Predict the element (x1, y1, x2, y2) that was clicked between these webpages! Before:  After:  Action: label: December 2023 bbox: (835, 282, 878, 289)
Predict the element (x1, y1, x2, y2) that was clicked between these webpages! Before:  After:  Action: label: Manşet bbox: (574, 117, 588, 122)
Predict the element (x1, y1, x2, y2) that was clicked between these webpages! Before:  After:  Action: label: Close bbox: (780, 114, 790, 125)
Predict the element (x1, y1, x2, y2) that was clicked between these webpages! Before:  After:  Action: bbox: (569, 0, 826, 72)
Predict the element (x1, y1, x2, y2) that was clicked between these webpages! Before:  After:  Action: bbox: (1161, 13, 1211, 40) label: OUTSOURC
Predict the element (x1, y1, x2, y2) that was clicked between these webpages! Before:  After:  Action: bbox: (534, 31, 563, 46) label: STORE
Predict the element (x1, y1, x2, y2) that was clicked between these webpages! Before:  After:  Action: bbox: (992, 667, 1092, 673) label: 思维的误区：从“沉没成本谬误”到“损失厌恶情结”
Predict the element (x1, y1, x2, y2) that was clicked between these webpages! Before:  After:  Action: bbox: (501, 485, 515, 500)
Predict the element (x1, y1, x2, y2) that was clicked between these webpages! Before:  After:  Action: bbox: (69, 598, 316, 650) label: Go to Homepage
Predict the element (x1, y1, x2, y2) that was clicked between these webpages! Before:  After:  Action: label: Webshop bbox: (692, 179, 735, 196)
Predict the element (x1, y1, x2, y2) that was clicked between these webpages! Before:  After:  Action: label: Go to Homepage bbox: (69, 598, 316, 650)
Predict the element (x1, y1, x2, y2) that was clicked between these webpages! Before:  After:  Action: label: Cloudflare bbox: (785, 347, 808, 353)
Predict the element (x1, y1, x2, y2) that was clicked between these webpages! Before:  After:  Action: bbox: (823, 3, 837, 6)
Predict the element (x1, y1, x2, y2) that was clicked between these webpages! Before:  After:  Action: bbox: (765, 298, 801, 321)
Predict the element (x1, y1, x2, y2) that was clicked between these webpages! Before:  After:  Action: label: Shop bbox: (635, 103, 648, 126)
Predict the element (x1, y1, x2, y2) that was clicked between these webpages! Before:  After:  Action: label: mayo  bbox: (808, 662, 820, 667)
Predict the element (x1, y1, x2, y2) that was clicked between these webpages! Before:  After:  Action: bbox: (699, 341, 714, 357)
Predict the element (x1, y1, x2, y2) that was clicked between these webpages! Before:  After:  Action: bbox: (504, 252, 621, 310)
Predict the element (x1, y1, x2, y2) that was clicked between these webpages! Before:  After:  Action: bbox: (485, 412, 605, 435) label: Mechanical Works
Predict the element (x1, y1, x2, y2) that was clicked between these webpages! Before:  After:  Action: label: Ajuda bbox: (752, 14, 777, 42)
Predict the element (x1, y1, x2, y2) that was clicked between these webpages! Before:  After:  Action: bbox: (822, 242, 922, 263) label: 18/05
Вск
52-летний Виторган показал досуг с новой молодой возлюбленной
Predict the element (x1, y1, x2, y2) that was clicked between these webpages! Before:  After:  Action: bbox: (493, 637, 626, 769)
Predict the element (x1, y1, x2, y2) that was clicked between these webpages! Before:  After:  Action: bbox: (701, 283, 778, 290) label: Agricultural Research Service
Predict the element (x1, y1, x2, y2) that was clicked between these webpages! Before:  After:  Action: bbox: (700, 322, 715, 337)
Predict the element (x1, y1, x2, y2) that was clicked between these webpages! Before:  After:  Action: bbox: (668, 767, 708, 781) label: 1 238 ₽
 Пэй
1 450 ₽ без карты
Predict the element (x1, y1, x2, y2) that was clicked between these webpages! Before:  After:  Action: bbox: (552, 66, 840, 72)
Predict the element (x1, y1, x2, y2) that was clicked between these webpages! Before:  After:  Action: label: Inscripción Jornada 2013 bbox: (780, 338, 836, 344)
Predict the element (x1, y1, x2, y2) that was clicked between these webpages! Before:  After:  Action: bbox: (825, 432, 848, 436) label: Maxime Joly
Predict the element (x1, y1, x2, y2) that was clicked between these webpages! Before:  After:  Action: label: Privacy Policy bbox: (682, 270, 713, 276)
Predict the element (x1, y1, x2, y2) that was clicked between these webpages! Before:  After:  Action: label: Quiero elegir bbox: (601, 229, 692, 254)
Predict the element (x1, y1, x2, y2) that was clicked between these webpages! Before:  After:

- _TASK STATEMENT_:
Rewrite all the records above, replacing "webpages" with "web pages" everywhere it appears and keeping everything else the same.

- _SOLVED PROBLEM_:
Predict the element (x1, y1, x2, y2) that was clicked between these web pages! Before:  After:  Action: label: December 2023 bbox: (835, 282, 878, 289)
Predict the element (x1, y1, x2, y2) that was clicked between these web pages! Before:  After:  Action: label: Manşet bbox: (574, 117, 588, 122)
Predict the element (x1, y1, x2, y2) that was clicked between these web pages! Before:  After:  Action: label: Close bbox: (780, 114, 790, 125)
Predict the element (x1, y1, x2, y2) that was clicked between these web pages! Before:  After:  Action: bbox: (569, 0, 826, 72)
Predict the element (x1, y1, x2, y2) that was clicked between these web pages! Before:  After:  Action: bbox: (1161, 13, 1211, 40) label: OUTSOURC
Predict the element (x1, y1, x2, y2) that was clicked between these web pages! Before:  After:  Action: bbox: (534, 31, 563, 46) label: STORE
Predict the element (x1, y1, x2, y2) that was clicked between these web pages! Before:  After:  Action: bbox: (992, 667, 1092, 673) label: 思维的误区：从“沉没成本谬误”到“损失厌恶情结”
Predict the element (x1, y1, x2, y2) that was clicked between these web pages! Before:  After:  Action: bbox: (501, 485, 515, 500)
Predict the element (x1, y1, x2, y2) that was clicked between these web pages! Before:  After:  Action: bbox: (69, 598, 316, 650) label: Go to Homepage
Predict the element (x1, y1, x2, y2) that was clicked between these web pages! Before:  After:  Action: label: Webshop bbox: (692, 179, 735, 196)
Predict the element (x1, y1, x2, y2) that was clicked between these web pages! Before:  After:  Action: label: Go to Homepage bbox: (69, 598, 316, 650)
Predict the element (x1, y1, x2, y2) that was clicked between these web pages! Before:  After:  Action: label: Cloudflare bbox: (785, 347, 808, 353)
Predict the element (x1, y1, x2, y2) that was clicked between these web pages! Before:  After:  Action: bbox: (823, 3, 837, 6)
Predict the element (x1, y1, x2, y2) that was clicked between these web pages! Before:  After:  Action: bbox: (765, 298, 801, 321)
Predict the element (x1, y1, x2, y2) that was clicked between these web pages! Before:  After:  Action: label: Shop bbox: (635, 103, 648, 126)
Predict the element (x1, y1, x2, y2) that was clicked between these web pages! Before:  After:  Action: label: mayo  bbox: (808, 662, 820, 667)
Predict the element (x1, y1, x2, y2) that was clicked between these web pages! Before:  After:  Action: bbox: (699, 341, 714, 357)
Predict the element (x1, y1, x2, y2) that was clicked between these web pages! Before:  After:  Action: bbox: (504, 252, 621, 310)
Predict the element (x1, y1, x2, y2) that was clicked between these web pages! Before:  After:  Action: bbox: (485, 412, 605, 435) label: Mechanical Works
Predict the element (x1, y1, x2, y2) that was clicked between these web pages! Before:  After:  Action: label: Ajuda bbox: (752, 14, 777, 42)
Predict the element (x1, y1, x2, y2) that was clicked between these web pages! Before:  After:  Action: bbox: (822, 242, 922, 263) label: 18/05
Вск
52-летний Виторган показал досуг с новой молодой возлюбленной
Predict the element (x1, y1, x2, y2) that was clicked between these web pages! Before:  After:  Action: bbox: (493, 637, 626, 769)
Predict the element (x1, y1, x2, y2) that was clicked between these web pages! Before:  After:  Action: bbox: (701, 283, 778, 290) label: Agricultural Research Service
Predict the element (x1, y1, x2, y2) that was clicked between these web pages! Before:  After:  Action: bbox: (700, 322, 715, 337)
Predict the element (x1, y1, x2, y2) that was clicked between these web pages! Before:  After:  Action: bbox: (668, 767, 708, 781) label: 1 238 ₽
 Пэй
1 450 ₽ без карты
Predict the element (x1, y1, x2, y2) that was clicked between these web pages! Before:  After:  Action: bbox: (552, 66, 840, 72)
Predict the element (x1, y1, x2, y2) that was clicked between these web pages! Before:  After:  Action: label: Inscripción Jornada 2013 bbox: (780, 338, 836, 344)
Predict the element (x1, y1, x2, y2) that was clicked between these web pages! Before:  After:  Action: bbox: (825, 432, 848, 436) label: Maxime Joly
Predict the element (x1, y1, x2, y2) that was clicked between these web pages! Before:  After:  Action: label: Privacy Policy bbox: (682, 270, 713, 276)
Predict the element (x1, y1, x2, y2) that was clicked between these web pages! Before:  After:  Action: label: Quiero elegir bbox: (601, 229, 692, 254)
Predict the element (x1, y1, x2, y2) that was clicked between these web pages! Before:  After:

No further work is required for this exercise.